Trauma is pleased to announce the solo exhibition 'Milky Way' by Danish artist Esben Weile Kjær. In his cross-genre practice, which encompasses sculpture and performance, Kjær collides the visual vocabularies of entertainment, fashion and contemporary art. In doing so, he critically examines past and present youth cultural rituals.
In the central theater space of Trauma, Kjær has erected a large, walk-in concrete installation. This recalls two iconic and melancholic architectural typologies of the recent past: Soviet playgrounds and the characteristic World War II bunkers along the Western European coast, known as the Atlantic Wall. By inviting the public to climb the stairs and try out the built-in slide, the installation's austere, brutalist design is contrasted with a childlike playfulness. The outer wall of the bunker is adorned with neon works and glass windows. While the neon works depict fluorescent plants with diamond-studded flowers climbing up the outside of the building, the illuminated window motifs are inspired by NASA images showing the formation of new galaxies in the Milky Way. By colliding spatial and visual iconographies, Kjær confronts the status of past utopian visions in the sign of the eternally new: how dreams are objectified as aesthetics, how they inevitably fade and how they can reawaken and remind us (of something) again.
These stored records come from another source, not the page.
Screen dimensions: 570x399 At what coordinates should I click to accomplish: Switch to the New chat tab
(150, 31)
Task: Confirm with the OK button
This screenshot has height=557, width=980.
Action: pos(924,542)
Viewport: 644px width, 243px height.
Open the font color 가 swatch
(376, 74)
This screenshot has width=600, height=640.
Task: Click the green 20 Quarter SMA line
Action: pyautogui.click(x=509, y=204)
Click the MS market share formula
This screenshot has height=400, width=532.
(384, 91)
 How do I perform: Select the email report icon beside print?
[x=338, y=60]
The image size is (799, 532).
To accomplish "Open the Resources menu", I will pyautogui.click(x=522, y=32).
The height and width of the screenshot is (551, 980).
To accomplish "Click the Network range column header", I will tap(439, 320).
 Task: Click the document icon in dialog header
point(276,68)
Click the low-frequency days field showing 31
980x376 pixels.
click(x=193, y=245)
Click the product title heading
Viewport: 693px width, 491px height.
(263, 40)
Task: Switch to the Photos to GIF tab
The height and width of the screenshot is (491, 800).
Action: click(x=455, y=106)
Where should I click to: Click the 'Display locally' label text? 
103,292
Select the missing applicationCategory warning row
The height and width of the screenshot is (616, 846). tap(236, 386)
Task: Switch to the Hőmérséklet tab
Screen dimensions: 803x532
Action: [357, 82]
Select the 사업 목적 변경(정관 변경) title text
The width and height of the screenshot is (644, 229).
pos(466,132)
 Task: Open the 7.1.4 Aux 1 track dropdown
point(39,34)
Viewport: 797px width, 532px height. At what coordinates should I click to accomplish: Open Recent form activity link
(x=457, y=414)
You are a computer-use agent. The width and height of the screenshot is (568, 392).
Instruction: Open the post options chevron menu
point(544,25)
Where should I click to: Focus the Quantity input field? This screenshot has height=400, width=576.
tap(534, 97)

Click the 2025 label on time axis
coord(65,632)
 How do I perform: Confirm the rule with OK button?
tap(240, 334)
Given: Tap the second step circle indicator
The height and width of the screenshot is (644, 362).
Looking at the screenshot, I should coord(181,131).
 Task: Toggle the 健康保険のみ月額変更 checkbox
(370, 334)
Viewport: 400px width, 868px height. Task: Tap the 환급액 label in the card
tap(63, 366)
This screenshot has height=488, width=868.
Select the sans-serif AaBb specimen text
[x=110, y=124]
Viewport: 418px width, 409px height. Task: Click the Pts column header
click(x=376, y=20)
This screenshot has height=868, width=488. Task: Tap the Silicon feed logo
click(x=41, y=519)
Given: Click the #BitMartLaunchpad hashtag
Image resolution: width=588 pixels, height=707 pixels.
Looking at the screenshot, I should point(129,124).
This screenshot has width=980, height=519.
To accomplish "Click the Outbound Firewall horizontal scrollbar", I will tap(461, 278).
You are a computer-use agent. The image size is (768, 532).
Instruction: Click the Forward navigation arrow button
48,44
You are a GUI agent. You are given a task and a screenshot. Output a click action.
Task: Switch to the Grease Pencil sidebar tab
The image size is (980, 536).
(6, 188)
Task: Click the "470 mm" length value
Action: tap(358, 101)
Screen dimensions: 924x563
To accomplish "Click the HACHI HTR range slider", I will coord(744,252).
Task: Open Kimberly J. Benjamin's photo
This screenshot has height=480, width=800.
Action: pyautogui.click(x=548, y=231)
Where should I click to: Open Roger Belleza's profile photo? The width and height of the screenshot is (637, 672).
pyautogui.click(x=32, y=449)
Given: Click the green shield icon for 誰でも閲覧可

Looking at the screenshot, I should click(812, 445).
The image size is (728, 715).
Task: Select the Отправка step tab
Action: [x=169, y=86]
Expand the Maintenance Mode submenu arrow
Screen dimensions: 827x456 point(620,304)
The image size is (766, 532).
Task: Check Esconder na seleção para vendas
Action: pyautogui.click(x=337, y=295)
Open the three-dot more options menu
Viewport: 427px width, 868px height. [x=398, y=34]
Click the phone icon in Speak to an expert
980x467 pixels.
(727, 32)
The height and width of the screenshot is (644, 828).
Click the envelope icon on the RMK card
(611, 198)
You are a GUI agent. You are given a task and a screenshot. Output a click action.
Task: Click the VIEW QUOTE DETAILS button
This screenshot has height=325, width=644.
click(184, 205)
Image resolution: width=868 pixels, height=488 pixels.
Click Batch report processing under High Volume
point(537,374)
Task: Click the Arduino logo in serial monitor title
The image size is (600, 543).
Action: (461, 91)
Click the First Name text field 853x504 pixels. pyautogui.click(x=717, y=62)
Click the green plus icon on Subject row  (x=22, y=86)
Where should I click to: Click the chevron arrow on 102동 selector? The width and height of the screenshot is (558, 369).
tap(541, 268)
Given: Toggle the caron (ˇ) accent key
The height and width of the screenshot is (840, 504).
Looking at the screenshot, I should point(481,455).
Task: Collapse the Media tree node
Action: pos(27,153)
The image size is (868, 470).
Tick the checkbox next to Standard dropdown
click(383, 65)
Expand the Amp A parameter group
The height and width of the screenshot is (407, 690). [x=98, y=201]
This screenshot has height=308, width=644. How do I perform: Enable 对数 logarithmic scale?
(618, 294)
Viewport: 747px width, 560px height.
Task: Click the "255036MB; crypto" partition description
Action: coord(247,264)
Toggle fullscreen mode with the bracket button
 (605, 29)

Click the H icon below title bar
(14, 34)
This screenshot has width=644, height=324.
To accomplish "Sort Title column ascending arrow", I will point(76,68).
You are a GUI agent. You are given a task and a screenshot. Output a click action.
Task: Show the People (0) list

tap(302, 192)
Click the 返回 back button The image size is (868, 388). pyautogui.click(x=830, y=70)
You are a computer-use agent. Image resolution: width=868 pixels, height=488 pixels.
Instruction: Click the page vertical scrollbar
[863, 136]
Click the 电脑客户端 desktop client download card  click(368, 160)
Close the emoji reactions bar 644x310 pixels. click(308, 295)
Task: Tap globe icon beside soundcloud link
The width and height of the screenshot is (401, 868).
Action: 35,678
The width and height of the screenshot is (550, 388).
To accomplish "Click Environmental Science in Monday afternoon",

Can play be a mnemonic technique, an instrument of memory? Kjær's work raises the difficult question of how social rituals are historicized, forgotten or reduced to a mere image. His seemingly cavalier approach to cultural typologies is ultimately caught up in history: the Atlantic Wall was built by Germany along the occupied West Danish coast in the 1940s, in anticipation of an epic battle that ultimately took place elsewhere. Yet Kjær insists that these war relics, firmly embedded in the natural landscape, have naturally become available for radical practical and ideological reinterpretation. As a child, the artist experienced these bunkers as decontextualized and highly mysterious structures that invited exploration and play and served as a backdrop for countless youthful adventures. This symbolic recoding of architectural and natural environments is, of course, not unusual: Berlin's own history of transforming abandoned structures into community centers (parks, squads, clubs) testifies to the radical redefinition of physical spaces and their socio-political significance. In nightclubs - a long-standing object of the artist's research - the repurposing of spaces invites direct experimentation with social norms and reimagines the definition of public space. Kjær's work, however, implies that history always resonates in these materials - they are ghostly relics floating between different times and purposes.
Kjær creates ghostly environments by overlaying different but deeply familiar aesthetic tropes. Sources of inspiration for the stained glass windows of 'Milky Way' are not only medieval churches, but also strip clubs, casinos and absinthe bars in 1920s Paris - a heterogeneous assemblage of spaces that Walter Benjamin once referred to as 'dream houses'. These unexpected places of pleasure and devotion are characterized by a threshold atmosphere of social exchange and the performative. The pretty neon flowers growing up the façade of the bunker stand for growth and renewal - hackneyed clichés that are as common in consumer and entertainment spaces as they are in art. Kjær's symbols drift outwards from fixed semantic orders and mutate ambivalently into new decorative and economic purposes. Although art and architecture can capture and redirect them, they cannot fix them; they too are part of an eternal symbolic drift in a society of matter and media in flux. 'Milky Way' extends TRAUMA's curatorial mission to create alternatives to traditional club and gallery culture in Berlin and to explore the critical possibilities of hybrid sensory playgrounds of different kinds. Kjær's exhibition is a precursor to 'Solar System', a large-scale solo exhibition planned for October 2024 at the Kunsten Museum of Art in Aalborg, Denmark.